Imagine u have 1 crore rs to invest into a group because u believe in the india story and want to invest for 2 years
u can buy 1 crore of A group shares in nifty weights (very tough to manage)
you will get 1.8% dividend per year
And you will get capital gains
Lets imagine that at the end of 2 years the index is up 20% (conservative case, ideal case would be up 40%)
since you own nifty shares in the right ratio u made 20%+dividend yield 1.8%- the cost of transactions = 21.8% - 2% = 19.8%
Now imagine that you decided to think for yourself.
Lets also imagine that you decided to study what a futures contract is and what cost of carry is.
You would soon realize the following
cost of carry is the premium the futures buyer pays to the cash holder for the privelige of paying low margin
effectively the person buying futures is paying 10-20% margin on one contract.
(varies by contract/sebi mood etc). So effectively the person who is long futures is borrowing money from the market @ coc and the person short futures is lending money @ coc
Lets assume for now
we have 1 crore
we put 80 lakhs in the bank , fixed deposit and earn 9% interest per year
remaining 20 lakhs we keep to buy 1 crore worth of nifty.
We use the clever strategy of rolling over our positions only when cost of carry is negative.
so At end of the one year
we have paid either 0 charges for rolling over
or maybe even made 3-4% per year during rollover process
for instance right now if i am long nifty may @ 4238 i can buy nifty june for 4228
which means cost of carry, annualized is negative (0.25% ^ 12) = negative 3%
meaning market is paying me 3% per year to take the risk of holding nifty futures rather than holding nifty spot.
the transaction cost for nifty, lets say we do 4 rollovers
i.e we use far month series for rolling over instead of trying to hold near series
Every time we rollover the cost is negative around lets say 10 pts
those 10 pts can be used to pay off the comissions
So in 2 years
I have held nifty long thru futures. 1crore worth
imagine nifty is up 20% after 2 years
Nifty futures are trading @ par on a certain day or @ premium on a day that a new 52 week high is made
I cover the rolled over nifty futures
my net gain??
i made 18.81% on the 80 lakhs fixed deposit = 15 lakhs
Also on the 1 crore worth of nifty i made 20% = 20 lakhs
Total gain on one crore = 35 lakhs or 35 % in 2 years
Vs the average joe who used an index fund or invested in a group shares and made 19.2%
Now i know this is the perfect scenario.
You might have to break the fixed deposit if nifty crashes by > 10% since u would be recieving a margin call.

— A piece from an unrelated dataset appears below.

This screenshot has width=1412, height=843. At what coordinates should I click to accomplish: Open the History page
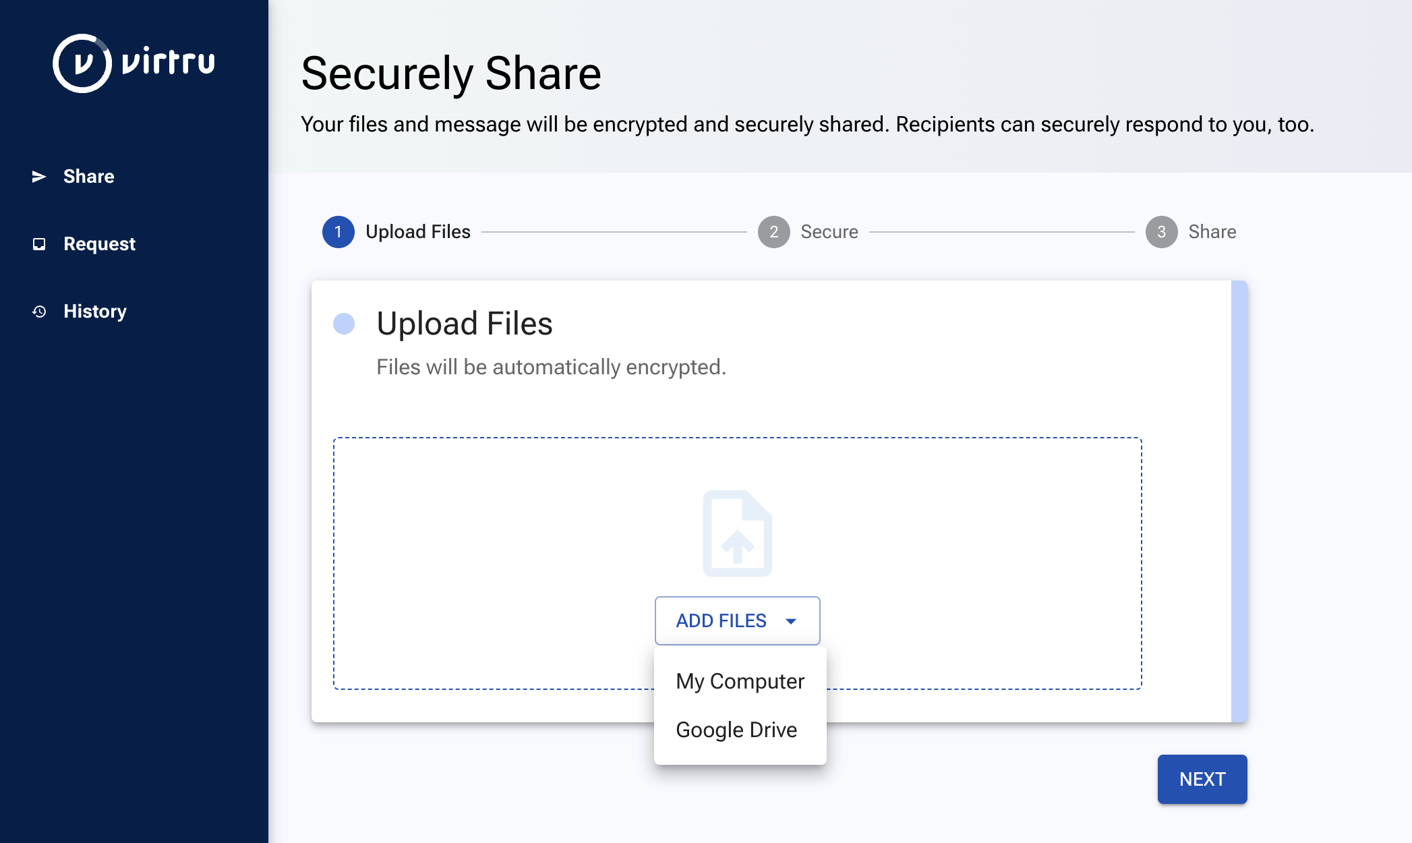pyautogui.click(x=95, y=311)
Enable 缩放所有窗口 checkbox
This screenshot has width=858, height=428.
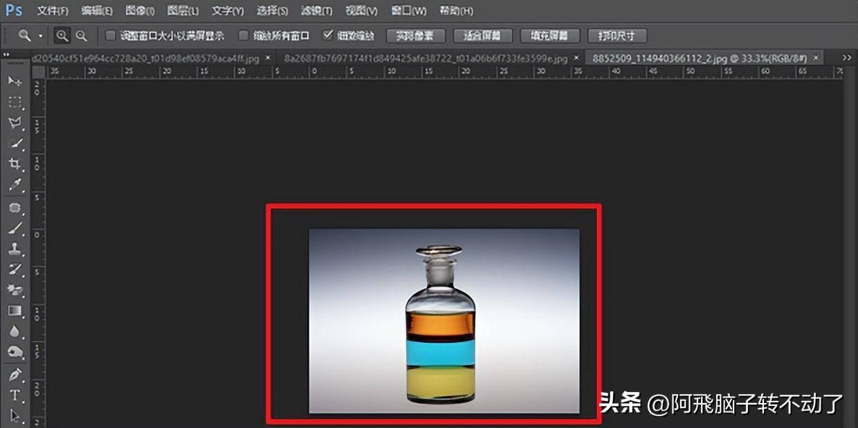tap(243, 35)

so this strategy is best initiated near 200 sma of nifty from where the drawdown is usually not greater than 5-10%
Or initiate the strategy after atleast a 5-10% correction in nifty spot...
(so far in this cycle degree max dip has been roughly 30% and 200 sma has been the mother of all supports)
If you initiate the strategy at 52 week high odds are u will have to break that fixed deposit and pay up more margin as nifty corrects.
Now imagine a person who knows all this and yet doesn't execute this strategy :)
Thats me.
Knowledge = power but only for those who wield it with confidence.